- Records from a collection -
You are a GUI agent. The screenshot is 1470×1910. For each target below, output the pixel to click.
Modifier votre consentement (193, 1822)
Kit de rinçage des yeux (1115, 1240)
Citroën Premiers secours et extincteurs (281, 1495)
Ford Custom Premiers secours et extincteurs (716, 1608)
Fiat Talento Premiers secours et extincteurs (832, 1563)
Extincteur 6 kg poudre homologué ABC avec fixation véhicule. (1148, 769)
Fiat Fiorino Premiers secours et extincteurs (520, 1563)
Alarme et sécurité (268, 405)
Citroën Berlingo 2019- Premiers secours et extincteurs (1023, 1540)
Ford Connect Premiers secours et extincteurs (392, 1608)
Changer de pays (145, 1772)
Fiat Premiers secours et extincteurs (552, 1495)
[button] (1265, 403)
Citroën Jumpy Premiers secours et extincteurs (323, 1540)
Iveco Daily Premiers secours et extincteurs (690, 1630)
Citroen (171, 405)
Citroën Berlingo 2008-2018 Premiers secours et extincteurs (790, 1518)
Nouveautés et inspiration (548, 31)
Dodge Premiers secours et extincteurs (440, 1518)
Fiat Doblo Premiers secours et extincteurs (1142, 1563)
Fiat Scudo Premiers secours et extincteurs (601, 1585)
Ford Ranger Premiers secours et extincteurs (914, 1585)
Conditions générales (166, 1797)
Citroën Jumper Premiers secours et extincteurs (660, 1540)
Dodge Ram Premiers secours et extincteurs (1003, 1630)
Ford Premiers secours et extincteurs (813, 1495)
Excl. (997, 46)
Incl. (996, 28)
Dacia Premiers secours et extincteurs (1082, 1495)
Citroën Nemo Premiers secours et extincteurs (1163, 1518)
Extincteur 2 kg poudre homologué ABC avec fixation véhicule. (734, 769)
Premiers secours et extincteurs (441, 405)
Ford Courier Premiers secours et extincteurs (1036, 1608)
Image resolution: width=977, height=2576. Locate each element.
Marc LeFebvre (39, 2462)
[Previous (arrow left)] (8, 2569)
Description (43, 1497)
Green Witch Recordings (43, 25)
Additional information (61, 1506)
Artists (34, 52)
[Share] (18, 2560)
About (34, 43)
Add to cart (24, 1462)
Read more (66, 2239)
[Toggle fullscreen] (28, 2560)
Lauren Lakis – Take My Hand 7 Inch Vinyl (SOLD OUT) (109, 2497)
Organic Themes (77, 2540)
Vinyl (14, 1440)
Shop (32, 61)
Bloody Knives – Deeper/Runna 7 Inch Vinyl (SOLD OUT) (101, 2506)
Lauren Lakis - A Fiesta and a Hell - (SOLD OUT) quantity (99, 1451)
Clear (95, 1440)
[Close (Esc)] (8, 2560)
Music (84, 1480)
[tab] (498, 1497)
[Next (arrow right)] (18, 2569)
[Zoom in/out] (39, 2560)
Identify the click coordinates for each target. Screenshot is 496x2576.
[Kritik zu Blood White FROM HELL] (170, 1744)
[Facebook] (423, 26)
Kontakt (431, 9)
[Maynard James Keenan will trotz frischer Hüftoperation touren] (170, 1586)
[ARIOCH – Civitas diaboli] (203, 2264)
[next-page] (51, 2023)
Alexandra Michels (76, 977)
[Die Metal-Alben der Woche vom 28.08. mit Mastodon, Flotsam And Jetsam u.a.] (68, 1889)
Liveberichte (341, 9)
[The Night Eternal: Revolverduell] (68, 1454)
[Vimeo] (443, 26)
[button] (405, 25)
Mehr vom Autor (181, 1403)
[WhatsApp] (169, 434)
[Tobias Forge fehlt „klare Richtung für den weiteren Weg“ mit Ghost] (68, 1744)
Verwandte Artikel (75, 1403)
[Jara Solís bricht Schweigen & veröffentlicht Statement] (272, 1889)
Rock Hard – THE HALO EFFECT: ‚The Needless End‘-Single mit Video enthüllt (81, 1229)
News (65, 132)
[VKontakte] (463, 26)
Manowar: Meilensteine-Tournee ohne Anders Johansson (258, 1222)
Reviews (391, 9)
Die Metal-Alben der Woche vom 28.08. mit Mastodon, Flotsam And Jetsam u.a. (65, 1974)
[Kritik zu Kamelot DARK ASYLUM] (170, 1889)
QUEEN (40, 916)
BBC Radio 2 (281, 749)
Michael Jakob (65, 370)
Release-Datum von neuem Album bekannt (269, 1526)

- WHAT IS NEEDED -
Retype the portion of the data above that starts on the line with "Ford Custom Premiers" and finishes on the line with "Ford Ranger Premiers", including both of those lines.

- SOLUTION -
Ford Custom Premiers secours et extincteurs (716, 1608)
Fiat Talento Premiers secours et extincteurs (832, 1563)
Extincteur 6 kg poudre homologué ABC avec fixation véhicule. (1148, 769)
Fiat Fiorino Premiers secours et extincteurs (520, 1563)
Alarme et sécurité (268, 405)
Citroën Berlingo 2019- Premiers secours et extincteurs (1023, 1540)
Ford Connect Premiers secours et extincteurs (392, 1608)
Changer de pays (145, 1772)
Fiat Premiers secours et extincteurs (552, 1495)
[button] (1265, 403)
Citroën Jumpy Premiers secours et extincteurs (323, 1540)
Iveco Daily Premiers secours et extincteurs (690, 1630)
Citroen (171, 405)
Citroën Berlingo 2008-2018 Premiers secours et extincteurs (790, 1518)
Nouveautés et inspiration (548, 31)
Dodge Premiers secours et extincteurs (440, 1518)
Fiat Doblo Premiers secours et extincteurs (1142, 1563)
Fiat Scudo Premiers secours et extincteurs (601, 1585)
Ford Ranger Premiers secours et extincteurs (914, 1585)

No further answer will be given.